It's been really interesting to stop and think about this, to step back, to step away from myself and look at where I find my identity--where people as a whole find their identities, for that matter. It's intriguing, it's funny and a little scary at times, too.
As a class, we've looked into art and music and historical contexts and religion and philosophies to note all of the ways in which human beings are influenced and then how they affect culture in return. My eyes have definitely been opened to things I've never really studied before: different eras of art and music, philosophical periods, French thinkers and writers and leaders who have had much more impact on my culture than I ever realized. At the same time, my eyes have been opened to all of the ways in which humans have tried to find their identities in everything but the ultimate source of who we are, God. It's sad and hard to understand, until I realize that I do the same thing on a daily basis. I may not have developed a philosophy on our existence that is separate from the Creator Himself, but I allow myself to find my identity in other things when I allow the desires of beauty or success or popularity to shape who I am.

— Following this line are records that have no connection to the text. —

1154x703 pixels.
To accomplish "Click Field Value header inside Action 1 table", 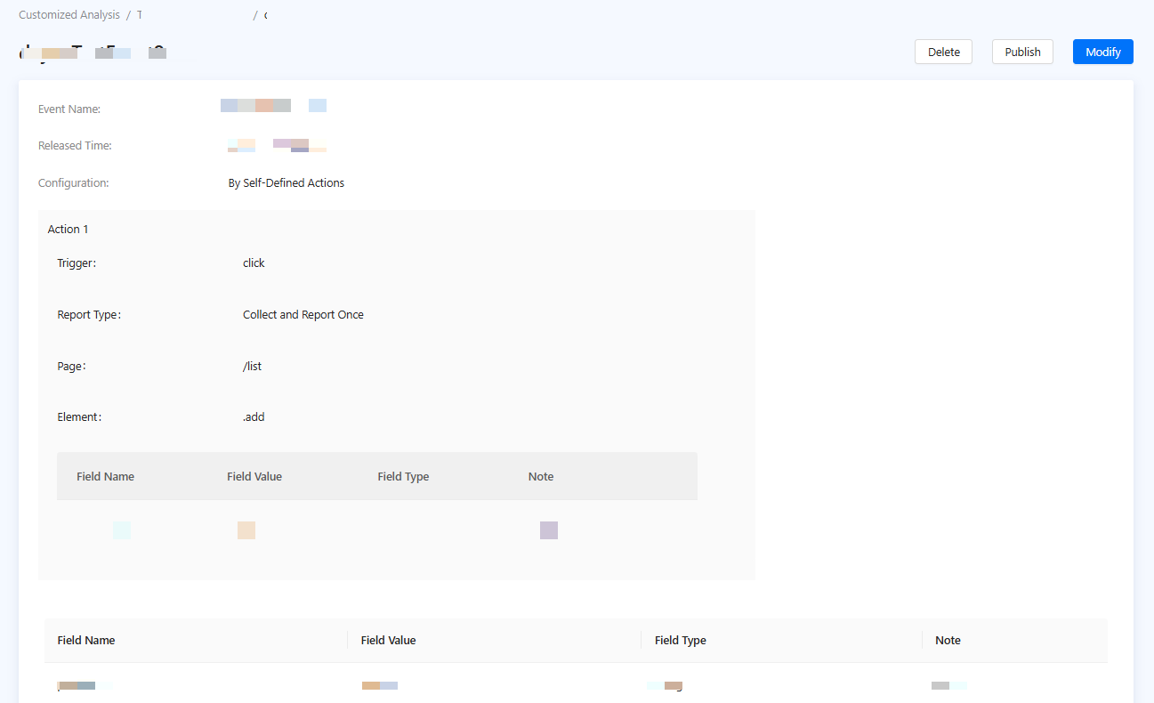I will [254, 476].
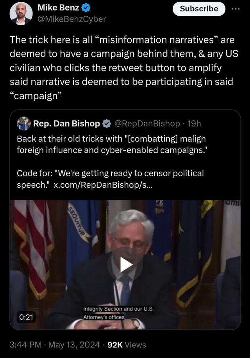250x358 pixels.
Task: Click the 19h timestamp on quoted post
Action: tap(194, 124)
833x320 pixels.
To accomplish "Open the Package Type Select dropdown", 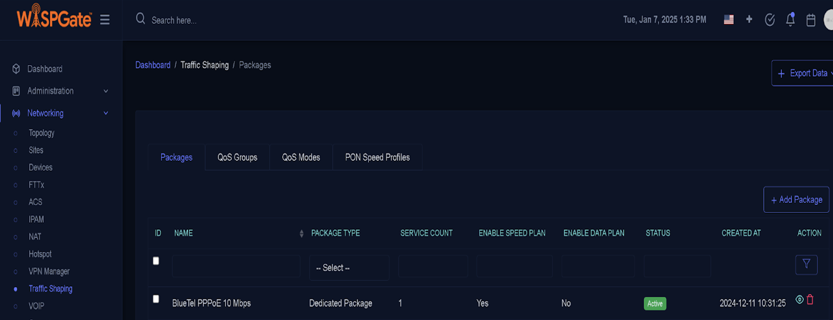I will point(349,268).
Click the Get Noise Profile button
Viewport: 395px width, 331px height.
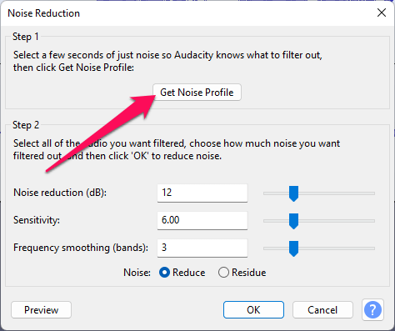[197, 93]
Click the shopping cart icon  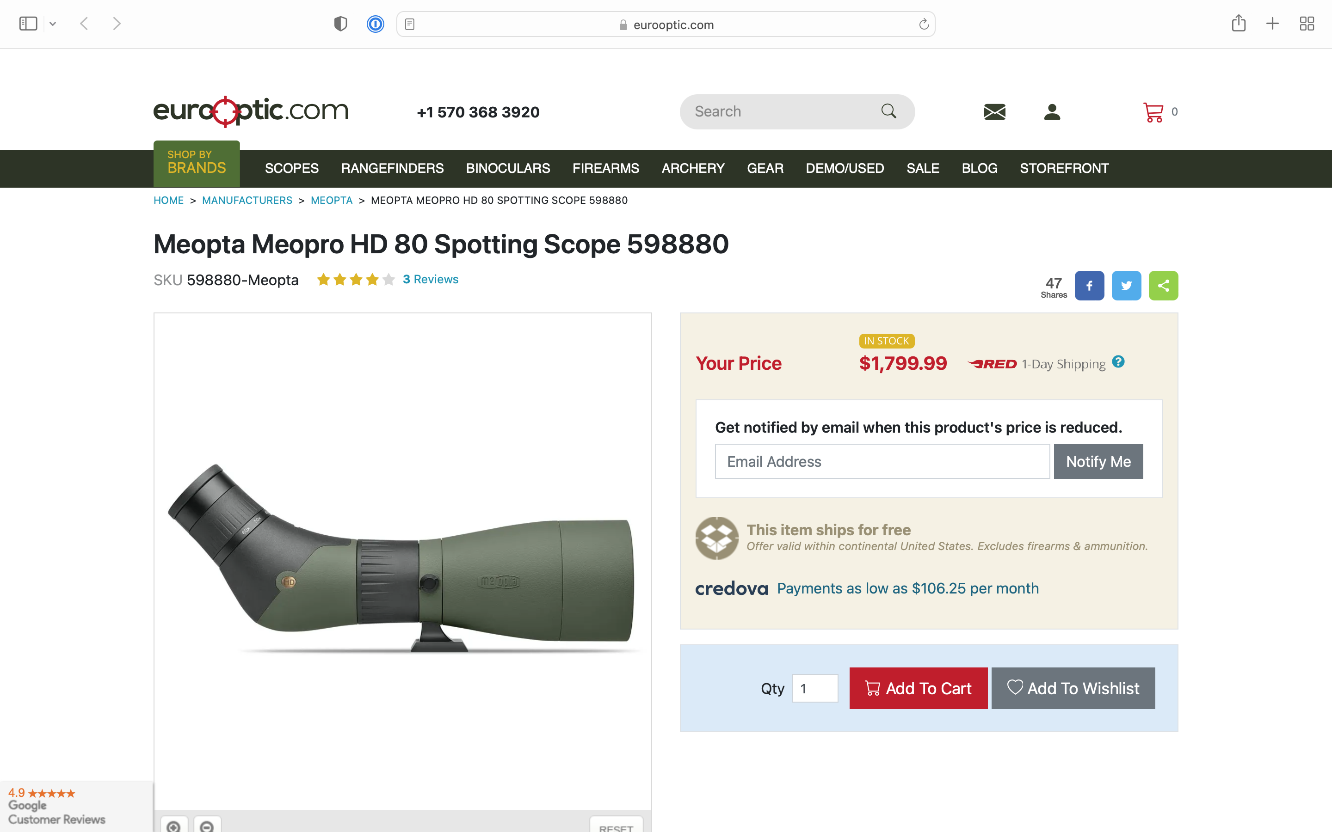coord(1153,112)
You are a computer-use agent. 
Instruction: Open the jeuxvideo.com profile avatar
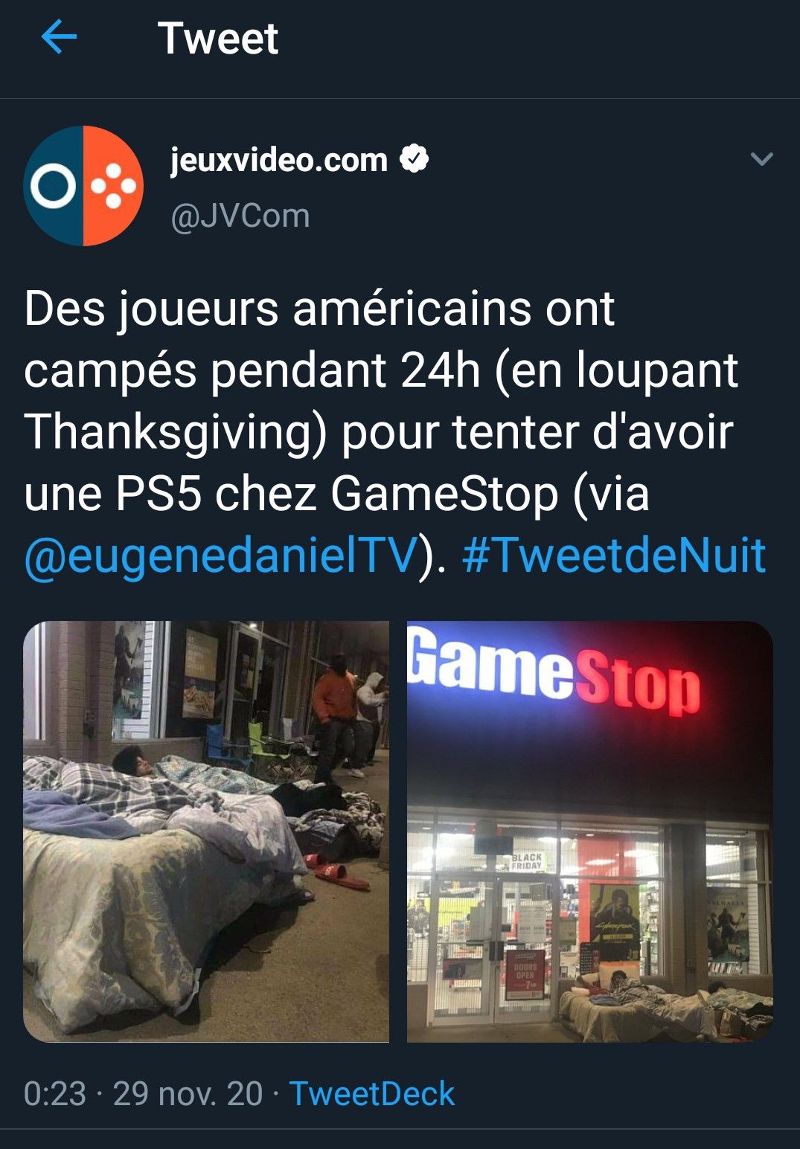83,186
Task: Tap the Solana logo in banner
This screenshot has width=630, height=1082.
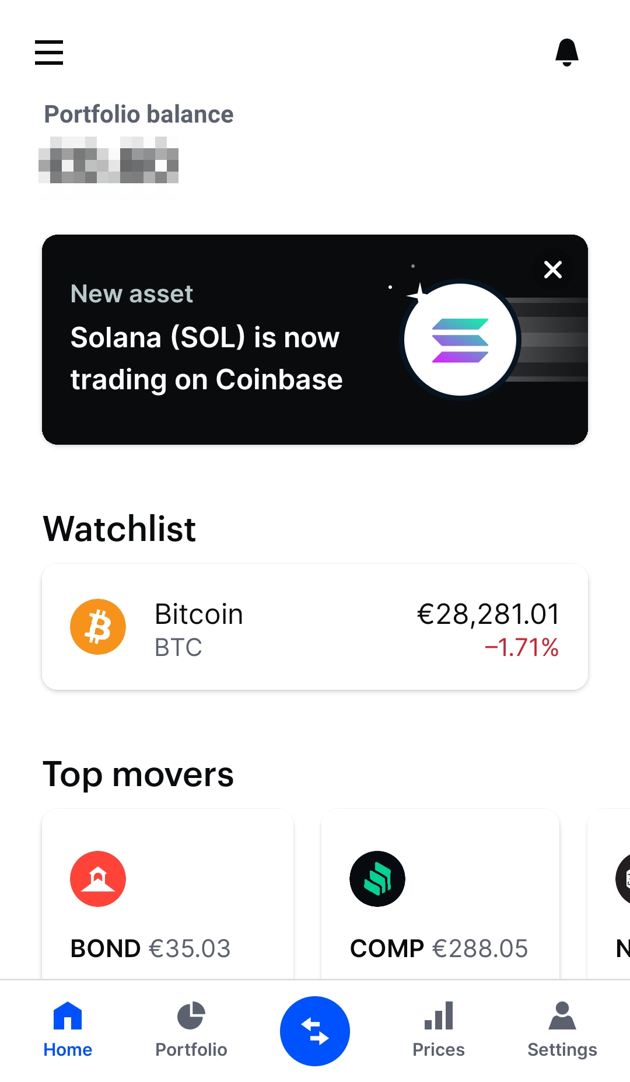Action: pos(460,340)
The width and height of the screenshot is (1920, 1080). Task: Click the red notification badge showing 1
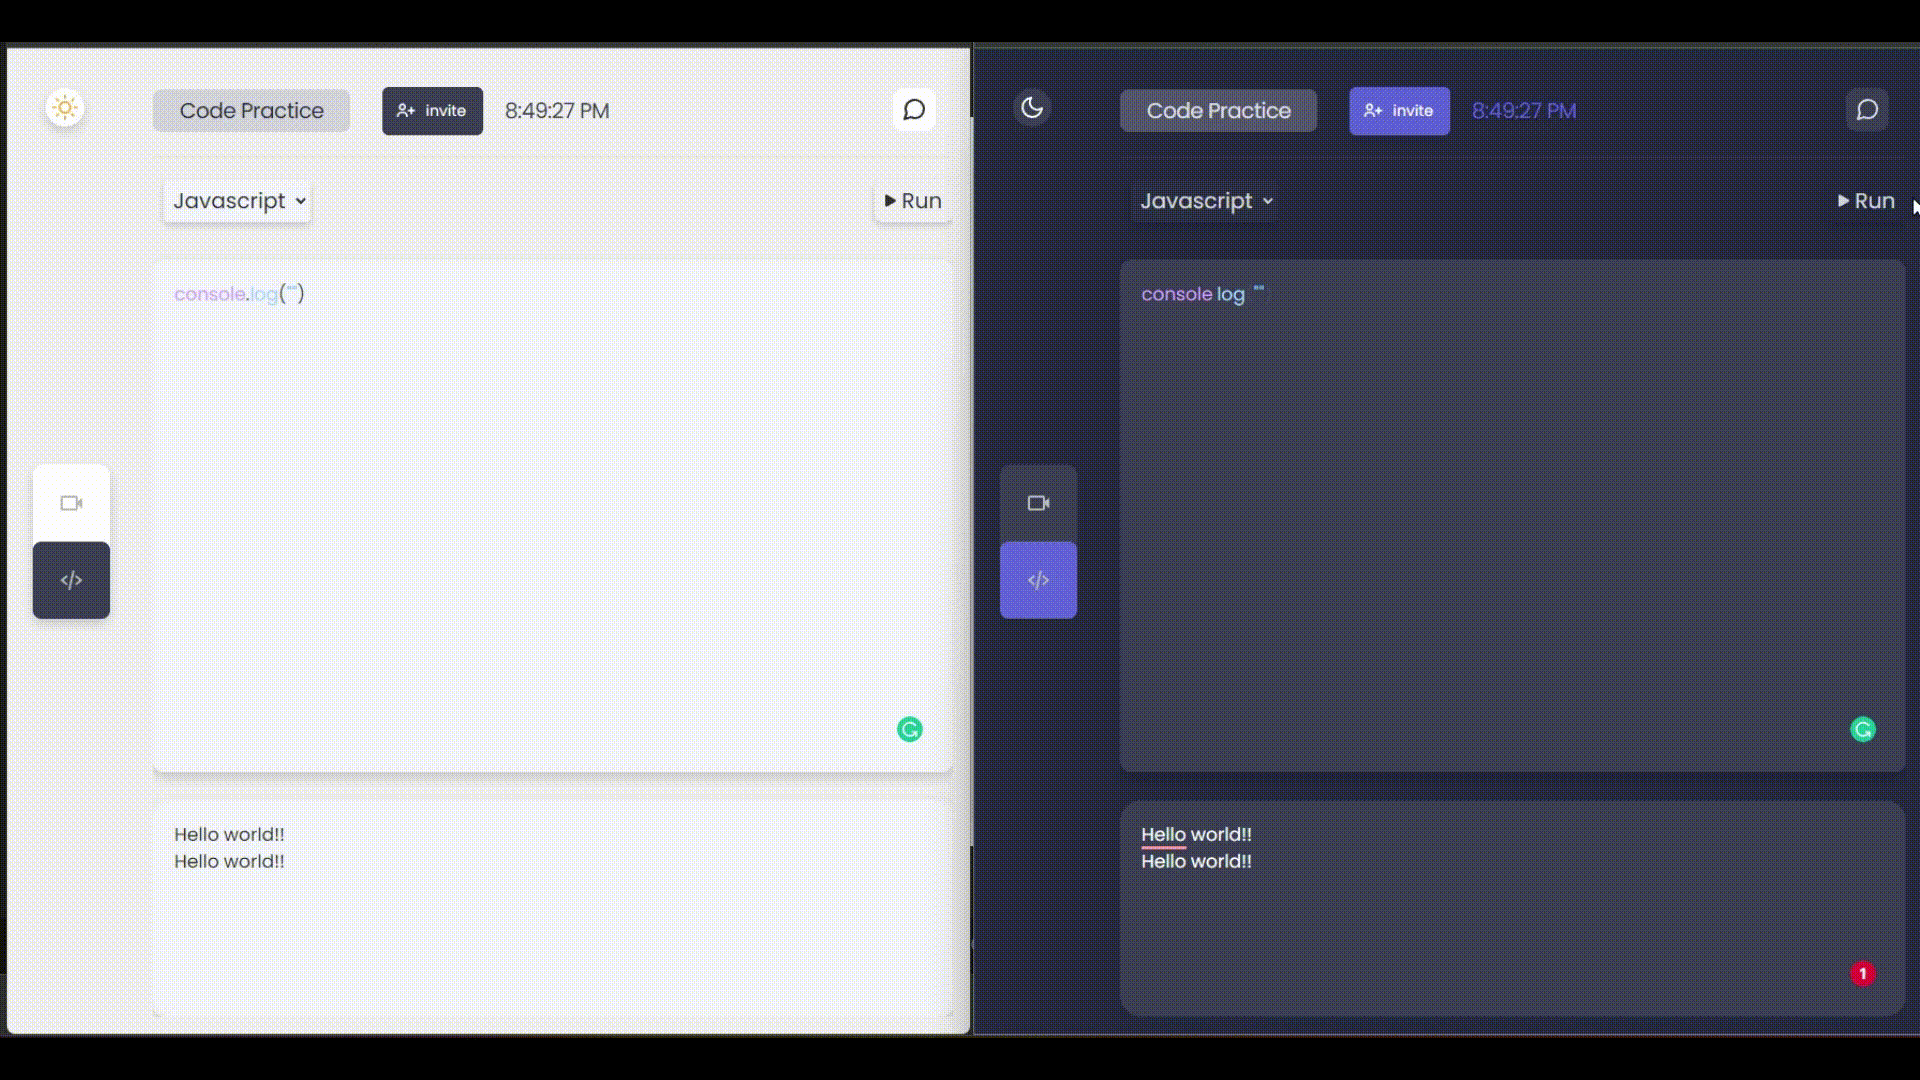pyautogui.click(x=1862, y=973)
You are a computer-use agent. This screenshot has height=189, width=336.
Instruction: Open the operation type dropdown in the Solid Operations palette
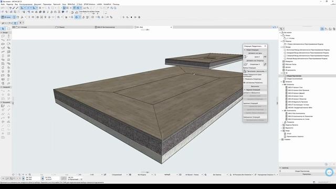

And as I've been studying the cultural context of human identity, I've been looking at myself a lot. Who am I? Whose am I? Why am I the way that I am, and how can I be different? How can I change the things about myself that have stemmed from an identity in something other than Jesus?
"For we are God's masterpiece. He has created us anew in Christ Jesus, so we can do the good things he planned for us long ago."
A lot to think about...so while I'm exploring Paris and seeing so many incredible/beautiful/romantic things, I'm also thinking. A lot. I'm learning not only about this city but about myself. It's inspiring, it's exciting, and it's taking my mind to places it's never been.